Because of the Inflation Reduction Act that was signed into law in 2022, there will be changes to the Medicare Part D program.   One important change has to do with the cost Medicare beneficiaries pay for prescription drugs.

 Click here to learn about prescription drug caps

Here are some of the changes in place for 2024:

In 2024, Medicare PDP members who reach the catastrophic phase ($8,000 in 2024) will not pay any additional out-of-pocket costs for the remainder of the year.  This means they are no longer subject to a 5% copay.

PDP plans are no longer able to raise their premiums over 6% per year starting in 2024.

Beneficiaries who use insulin will pay no more than $35 for a 1-month supply for covered insulin brands.  It is important to check your plan’s formulary to confirm which brands they include.  This pricing is in effect until the end of 2025.

Medicare covers many adult vaccines at no cost to Medicare beneficiaries.  this includes the Shingles vaccine as well as TDAP (tetanus vaccine), Covid, flu vaccine, Hepatitis A and many others.

More Medicare beneficiaries will qualify for Extra Help to pay for their health care needs in 2024. This is because beneficiaries with an income of up to 150% of the federal poverty level (up from 135% in 2023) may be qualified for the Part D Extra Help.  This program pays the Part D annual deductible, monthly premium and ensures beneficiaries pay a lower cost for generic and brand name drugs.

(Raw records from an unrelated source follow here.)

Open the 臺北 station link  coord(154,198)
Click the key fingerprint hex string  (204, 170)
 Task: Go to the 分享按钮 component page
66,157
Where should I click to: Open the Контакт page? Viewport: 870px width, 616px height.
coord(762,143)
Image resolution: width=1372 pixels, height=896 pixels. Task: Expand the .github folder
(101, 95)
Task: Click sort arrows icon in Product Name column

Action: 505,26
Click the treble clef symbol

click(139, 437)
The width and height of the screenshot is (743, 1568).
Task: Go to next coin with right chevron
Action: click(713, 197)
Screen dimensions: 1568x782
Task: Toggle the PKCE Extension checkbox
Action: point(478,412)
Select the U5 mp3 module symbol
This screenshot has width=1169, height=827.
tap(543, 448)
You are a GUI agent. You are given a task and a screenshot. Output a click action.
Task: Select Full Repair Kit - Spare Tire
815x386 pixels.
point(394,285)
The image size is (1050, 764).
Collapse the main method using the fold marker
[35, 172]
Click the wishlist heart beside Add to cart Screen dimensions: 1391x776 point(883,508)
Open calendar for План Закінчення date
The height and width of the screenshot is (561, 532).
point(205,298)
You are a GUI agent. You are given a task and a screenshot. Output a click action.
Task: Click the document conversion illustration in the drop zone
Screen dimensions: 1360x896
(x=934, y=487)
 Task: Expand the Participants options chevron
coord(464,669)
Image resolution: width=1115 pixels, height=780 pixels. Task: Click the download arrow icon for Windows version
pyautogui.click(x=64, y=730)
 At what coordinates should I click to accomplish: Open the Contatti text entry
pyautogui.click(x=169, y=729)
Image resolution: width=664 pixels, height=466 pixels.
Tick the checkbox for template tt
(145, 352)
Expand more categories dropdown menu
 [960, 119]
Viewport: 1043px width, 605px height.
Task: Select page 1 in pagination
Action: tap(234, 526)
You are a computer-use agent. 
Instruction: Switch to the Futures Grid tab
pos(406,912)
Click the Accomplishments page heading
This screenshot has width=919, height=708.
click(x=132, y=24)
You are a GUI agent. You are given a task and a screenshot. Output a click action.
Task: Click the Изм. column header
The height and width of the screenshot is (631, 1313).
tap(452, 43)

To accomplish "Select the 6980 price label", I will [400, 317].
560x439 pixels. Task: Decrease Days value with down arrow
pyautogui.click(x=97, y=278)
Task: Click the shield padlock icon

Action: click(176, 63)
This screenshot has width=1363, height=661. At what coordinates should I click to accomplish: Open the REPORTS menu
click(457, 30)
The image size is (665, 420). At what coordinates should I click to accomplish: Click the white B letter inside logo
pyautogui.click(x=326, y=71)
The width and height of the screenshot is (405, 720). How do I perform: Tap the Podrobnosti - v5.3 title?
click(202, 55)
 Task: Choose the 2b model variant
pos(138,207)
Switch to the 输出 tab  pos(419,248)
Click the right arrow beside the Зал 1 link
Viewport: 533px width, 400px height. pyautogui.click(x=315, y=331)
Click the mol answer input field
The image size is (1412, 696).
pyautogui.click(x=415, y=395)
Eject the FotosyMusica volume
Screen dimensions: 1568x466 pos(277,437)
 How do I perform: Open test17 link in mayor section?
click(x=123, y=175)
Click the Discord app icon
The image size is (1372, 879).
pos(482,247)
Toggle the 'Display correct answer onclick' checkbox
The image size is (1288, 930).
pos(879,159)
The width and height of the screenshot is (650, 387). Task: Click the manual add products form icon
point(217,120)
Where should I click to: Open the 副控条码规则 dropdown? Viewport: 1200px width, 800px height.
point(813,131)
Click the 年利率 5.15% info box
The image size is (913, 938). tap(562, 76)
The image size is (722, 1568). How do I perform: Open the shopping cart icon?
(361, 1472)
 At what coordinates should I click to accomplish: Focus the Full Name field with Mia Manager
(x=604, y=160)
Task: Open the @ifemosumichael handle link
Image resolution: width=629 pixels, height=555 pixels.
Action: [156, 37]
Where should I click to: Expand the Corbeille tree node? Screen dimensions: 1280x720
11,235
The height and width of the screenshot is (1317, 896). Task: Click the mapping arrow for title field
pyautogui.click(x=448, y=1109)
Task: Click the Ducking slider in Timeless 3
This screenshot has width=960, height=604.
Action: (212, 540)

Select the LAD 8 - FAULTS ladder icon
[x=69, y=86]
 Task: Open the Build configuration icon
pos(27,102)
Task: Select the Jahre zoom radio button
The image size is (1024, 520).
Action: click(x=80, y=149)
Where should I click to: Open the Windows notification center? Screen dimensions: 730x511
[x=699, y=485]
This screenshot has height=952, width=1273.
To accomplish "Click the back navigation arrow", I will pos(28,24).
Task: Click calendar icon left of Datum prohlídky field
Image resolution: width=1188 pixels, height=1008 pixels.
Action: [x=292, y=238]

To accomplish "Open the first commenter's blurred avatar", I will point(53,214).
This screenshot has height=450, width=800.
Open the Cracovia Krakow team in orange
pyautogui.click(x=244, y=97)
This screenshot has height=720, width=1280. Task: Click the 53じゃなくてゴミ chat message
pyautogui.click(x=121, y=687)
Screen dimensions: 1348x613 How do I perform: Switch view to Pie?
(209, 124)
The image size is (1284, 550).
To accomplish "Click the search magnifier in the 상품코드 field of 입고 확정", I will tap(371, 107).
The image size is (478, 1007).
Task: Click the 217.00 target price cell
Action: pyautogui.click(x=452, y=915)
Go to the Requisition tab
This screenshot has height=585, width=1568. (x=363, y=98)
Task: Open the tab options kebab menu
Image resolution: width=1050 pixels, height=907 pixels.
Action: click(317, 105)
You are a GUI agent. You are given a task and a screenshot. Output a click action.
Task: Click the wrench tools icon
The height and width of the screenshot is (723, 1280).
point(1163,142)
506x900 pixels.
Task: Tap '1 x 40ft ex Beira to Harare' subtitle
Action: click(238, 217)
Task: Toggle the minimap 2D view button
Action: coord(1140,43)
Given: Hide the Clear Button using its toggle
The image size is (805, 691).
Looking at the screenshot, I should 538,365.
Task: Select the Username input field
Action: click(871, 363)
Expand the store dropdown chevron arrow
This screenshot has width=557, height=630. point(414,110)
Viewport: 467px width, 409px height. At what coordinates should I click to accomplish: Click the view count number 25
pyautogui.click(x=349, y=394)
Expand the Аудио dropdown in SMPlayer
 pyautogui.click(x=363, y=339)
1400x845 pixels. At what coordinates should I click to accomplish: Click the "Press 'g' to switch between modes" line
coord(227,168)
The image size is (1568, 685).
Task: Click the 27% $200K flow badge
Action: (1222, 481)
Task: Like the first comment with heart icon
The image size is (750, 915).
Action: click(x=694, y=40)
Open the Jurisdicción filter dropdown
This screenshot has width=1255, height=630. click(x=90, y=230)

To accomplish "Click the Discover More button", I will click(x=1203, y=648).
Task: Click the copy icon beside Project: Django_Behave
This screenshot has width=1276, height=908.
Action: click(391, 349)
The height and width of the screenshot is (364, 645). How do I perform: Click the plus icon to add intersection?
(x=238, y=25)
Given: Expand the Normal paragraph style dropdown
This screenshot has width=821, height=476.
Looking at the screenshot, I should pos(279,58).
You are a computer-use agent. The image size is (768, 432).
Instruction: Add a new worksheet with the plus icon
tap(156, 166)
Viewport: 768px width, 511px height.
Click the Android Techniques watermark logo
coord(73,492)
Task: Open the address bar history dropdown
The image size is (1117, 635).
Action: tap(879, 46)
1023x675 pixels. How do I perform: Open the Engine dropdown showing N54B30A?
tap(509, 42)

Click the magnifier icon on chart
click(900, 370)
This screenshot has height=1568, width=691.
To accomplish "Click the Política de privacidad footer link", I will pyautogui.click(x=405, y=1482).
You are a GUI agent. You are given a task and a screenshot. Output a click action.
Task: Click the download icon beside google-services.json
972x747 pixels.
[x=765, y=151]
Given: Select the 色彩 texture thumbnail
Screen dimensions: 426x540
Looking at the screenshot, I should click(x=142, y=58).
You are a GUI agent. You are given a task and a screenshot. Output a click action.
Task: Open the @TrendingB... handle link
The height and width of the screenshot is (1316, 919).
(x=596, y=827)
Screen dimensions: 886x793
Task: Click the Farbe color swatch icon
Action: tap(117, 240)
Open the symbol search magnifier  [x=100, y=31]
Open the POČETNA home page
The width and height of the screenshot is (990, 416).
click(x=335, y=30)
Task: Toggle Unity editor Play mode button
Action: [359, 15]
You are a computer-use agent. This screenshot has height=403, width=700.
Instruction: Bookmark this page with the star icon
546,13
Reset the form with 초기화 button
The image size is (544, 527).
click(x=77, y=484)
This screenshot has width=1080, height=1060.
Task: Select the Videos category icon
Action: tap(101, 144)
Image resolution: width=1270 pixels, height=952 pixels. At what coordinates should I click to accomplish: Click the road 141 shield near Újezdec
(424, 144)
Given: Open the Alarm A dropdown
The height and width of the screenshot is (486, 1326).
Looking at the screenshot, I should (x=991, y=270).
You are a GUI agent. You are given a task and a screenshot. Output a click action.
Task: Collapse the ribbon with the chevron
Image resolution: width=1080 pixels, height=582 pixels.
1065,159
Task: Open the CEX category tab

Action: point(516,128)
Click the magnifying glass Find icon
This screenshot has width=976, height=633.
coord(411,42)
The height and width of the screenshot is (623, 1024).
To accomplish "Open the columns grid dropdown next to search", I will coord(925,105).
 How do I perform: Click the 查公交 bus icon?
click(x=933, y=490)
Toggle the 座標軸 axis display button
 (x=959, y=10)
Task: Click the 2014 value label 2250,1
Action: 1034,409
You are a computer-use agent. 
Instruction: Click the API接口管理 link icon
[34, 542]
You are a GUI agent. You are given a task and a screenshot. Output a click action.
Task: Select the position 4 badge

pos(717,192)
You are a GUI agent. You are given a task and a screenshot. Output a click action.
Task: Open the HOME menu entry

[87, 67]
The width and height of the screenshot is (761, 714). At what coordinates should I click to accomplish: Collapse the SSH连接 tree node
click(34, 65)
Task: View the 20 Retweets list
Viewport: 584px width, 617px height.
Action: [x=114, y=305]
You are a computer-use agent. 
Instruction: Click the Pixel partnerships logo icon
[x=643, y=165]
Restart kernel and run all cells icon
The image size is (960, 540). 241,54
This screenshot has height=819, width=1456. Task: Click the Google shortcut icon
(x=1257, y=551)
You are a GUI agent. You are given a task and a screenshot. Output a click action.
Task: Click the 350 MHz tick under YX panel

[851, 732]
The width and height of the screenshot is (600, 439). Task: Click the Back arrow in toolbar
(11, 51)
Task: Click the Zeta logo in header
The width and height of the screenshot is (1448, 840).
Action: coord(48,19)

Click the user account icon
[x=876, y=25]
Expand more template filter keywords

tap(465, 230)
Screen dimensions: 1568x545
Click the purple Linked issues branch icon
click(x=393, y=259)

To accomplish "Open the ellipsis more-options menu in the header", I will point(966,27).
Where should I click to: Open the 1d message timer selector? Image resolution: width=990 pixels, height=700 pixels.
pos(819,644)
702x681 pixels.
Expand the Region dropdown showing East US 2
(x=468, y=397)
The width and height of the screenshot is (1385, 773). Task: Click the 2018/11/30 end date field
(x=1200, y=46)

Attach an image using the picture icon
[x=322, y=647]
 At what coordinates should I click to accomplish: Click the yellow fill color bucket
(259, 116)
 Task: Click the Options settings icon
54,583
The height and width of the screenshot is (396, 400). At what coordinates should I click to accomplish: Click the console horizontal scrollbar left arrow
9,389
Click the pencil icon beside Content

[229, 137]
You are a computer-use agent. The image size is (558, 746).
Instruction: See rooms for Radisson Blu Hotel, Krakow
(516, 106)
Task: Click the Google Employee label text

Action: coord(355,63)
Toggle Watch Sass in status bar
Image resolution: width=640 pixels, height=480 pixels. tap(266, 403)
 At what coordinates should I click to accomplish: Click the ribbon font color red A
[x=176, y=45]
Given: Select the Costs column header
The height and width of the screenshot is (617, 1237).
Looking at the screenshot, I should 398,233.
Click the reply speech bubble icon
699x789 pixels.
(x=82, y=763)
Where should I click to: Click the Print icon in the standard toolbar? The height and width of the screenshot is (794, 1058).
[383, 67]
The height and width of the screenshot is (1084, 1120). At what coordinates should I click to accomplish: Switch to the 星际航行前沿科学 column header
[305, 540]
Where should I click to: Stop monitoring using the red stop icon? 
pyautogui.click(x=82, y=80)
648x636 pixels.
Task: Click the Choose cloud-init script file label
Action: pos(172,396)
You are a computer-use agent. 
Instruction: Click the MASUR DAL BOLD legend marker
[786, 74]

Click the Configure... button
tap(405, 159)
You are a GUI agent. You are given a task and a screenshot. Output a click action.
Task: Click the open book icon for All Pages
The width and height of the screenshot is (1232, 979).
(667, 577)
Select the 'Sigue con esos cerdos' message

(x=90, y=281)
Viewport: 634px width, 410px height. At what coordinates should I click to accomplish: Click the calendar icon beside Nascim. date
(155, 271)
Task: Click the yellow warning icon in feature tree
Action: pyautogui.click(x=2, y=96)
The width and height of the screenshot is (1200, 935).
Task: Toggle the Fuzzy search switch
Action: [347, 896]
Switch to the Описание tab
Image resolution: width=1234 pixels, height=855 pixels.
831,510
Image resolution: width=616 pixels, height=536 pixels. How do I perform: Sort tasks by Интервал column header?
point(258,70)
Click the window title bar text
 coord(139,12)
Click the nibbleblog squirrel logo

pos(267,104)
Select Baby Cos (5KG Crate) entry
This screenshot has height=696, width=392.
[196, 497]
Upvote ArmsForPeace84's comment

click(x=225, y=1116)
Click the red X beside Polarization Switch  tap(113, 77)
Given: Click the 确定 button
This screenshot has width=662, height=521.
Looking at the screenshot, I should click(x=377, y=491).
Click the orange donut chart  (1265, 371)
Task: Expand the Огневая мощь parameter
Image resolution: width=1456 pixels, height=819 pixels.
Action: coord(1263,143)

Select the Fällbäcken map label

A few changes to prescription drug plans in 2025 and 2026

In 2025, one of the changes to the Part D program is a $2,000 out-of-pocket maximum in place for PDP beneficiaries.  CMS is also starting a prescription payment plan program.  The program is referred to as “smoothing” and begins Jan 1, 2025.  This program gives beneficiaries an opportunity the spread out the cost of prescription medications out over the year by using a payment plan.

Click here to learn more about the prescription payment program

In 2026 price negotiations will begin for expensive drugs that have no generic alternatives.

Learn the details of the price negotiation program

To view a comprehensive guide to all the ins and outs of Medicare for 2024, click this link and  download a copy of CMS Medicare and You handbook for 2024.    Information on Medicare Part D starts around page 79.

Watch a quick YouTube video on the drug cap proposed for 2025

Take a look at some of the other compliance updates CMS has in place or has proposed for agents :

Watch a quick YouTube video on the CMS proposed rule CMS 4205-P an how this could effect our business

Find out more about the 2024 CMS call recording requirements

Make sure you are up-to-date with the SOA rules – click here and learn more

Take a look at our video on TPMO rules for 2024

If you are unsure of the differences between an educational event and a sales event, click here.  You may also want to read our blog on “Things you can’t say when selling Medicare“.

If you already have a contract with Crowe and want to add a carrier, click here

Agents who want to join the team at Crowe, click here for online contracting

Please note: agents who offer Medicare Part D plans need to complete annual carrier certifications as well as AHIP before they can offer the plans.  AHIP is an annual certification that CMS requires.  It includes marketing and compliance guidelines as well as FWA laws.

If you don’t follow the Medicare marketing rules, you risk losing commissions, termination of your contracts, losing your license and receiving fines.